Like virtually every part of the human body, the hand is vulnerable to infections. The physical barrier of our skin combined with the constant defensive action of our immune system allow us to live in harmony with the billions of bacteria that exist in and around us. On occasion, the defenses can be broken down and bacteria are able to invade and multiply in unwanted areas The two most common paths to infection are by direct entry through a wound in the skin or by traveling through the blood stream, delivering bacteria from one location to another.
One common example of direct entry is animal bites. Cat bites are a frequent cause for a trip to the emergency room. Cat teeth are sharp and narrow, delivering bacteria deep into the tissues where they begin to multiply. The small size of the punctures allows the wounds to close quickly, trapping the bacteria inside and potentially creating a pocket infection known as an abscess. It is not uncommon for a serious cat bite infection to require hospitalization, intravenous antibiotics, and even surgical opening (drainage) of the abscess.
Not all direct entry infections are from trauma. A very common finger infection occurs around the base of the fingernail. The normal bacteria that live on our skin can sometimes find entry between the nail and the skin and start to multiply. This type of infection, called a paronychia, usually causes pain, redness and swelling of the skin around the margins of the nail. In some cases, a small collection of pus can sometimes be seen under the skin or under the nail. Treatment typically includes drainage of the pus and a course of oral antibiotics.
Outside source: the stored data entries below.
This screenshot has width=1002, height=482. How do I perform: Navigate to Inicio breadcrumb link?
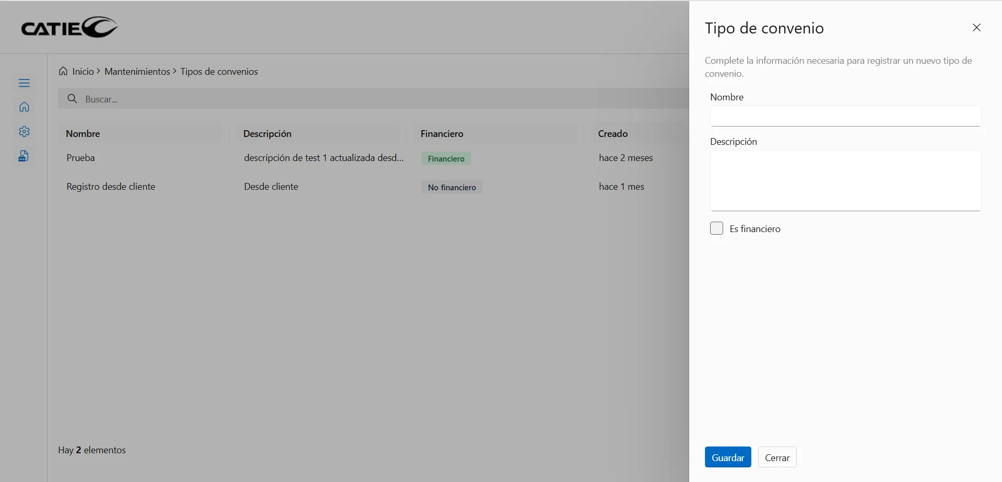click(x=83, y=72)
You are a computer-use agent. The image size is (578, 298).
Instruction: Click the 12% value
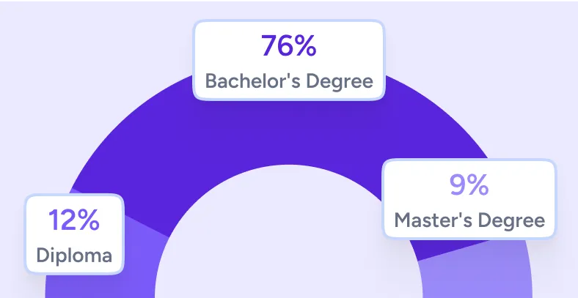coord(74,220)
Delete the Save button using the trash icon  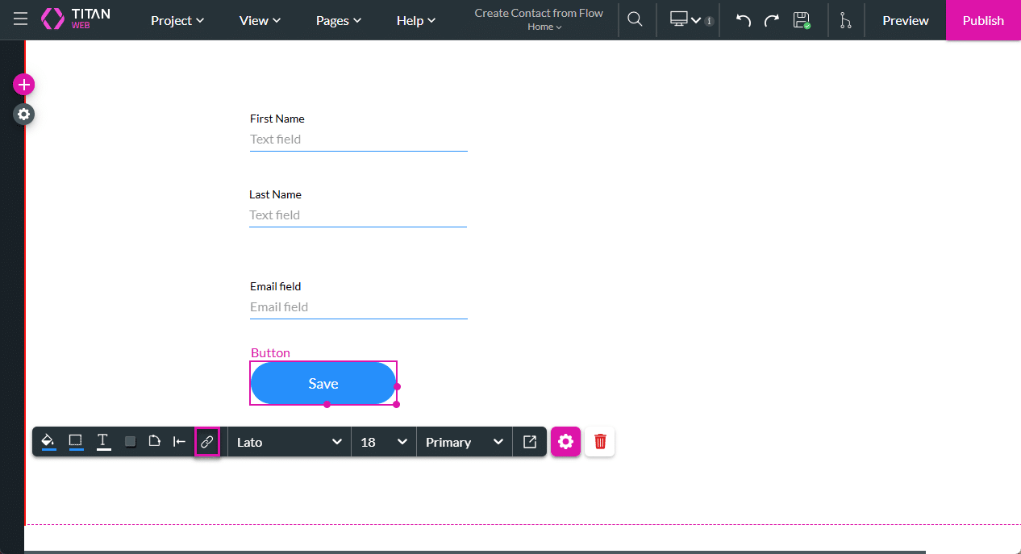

Infections that arise by travel through the blood stream often occur unpredictably. An ordinarily healthy individual can show up in the emergency room with hot, swollen finger with no known wound or injury. In fact, in many cases the original source of the bacteria is never clearly identified.
Although everyone is potentially susceptible to infection, there are certain medical conditions that increase the risk. Diabetes and rheumatoid arthritis are examples where the immune system is compromised and infections are more common.
If a hand infection is suspected, the most import first step is to quickly seek evaluation by a qualified health care professional. Redness, swelling, warmth or red streaking in the neighboring area are all local warning signs of a potentially serious infection. Fever, chills and sweats are more general warning signs.
Prompt evaluation, potentially including blood tests and cultures, is the best route to recovery with the fewest complications. One should not rely on topical antibiotic ointments since they have limited ability to penetrate under the skin. Antibiotics left over from other infections should never be used since they may or may not be directed at the type of bacteria that is currently the issue.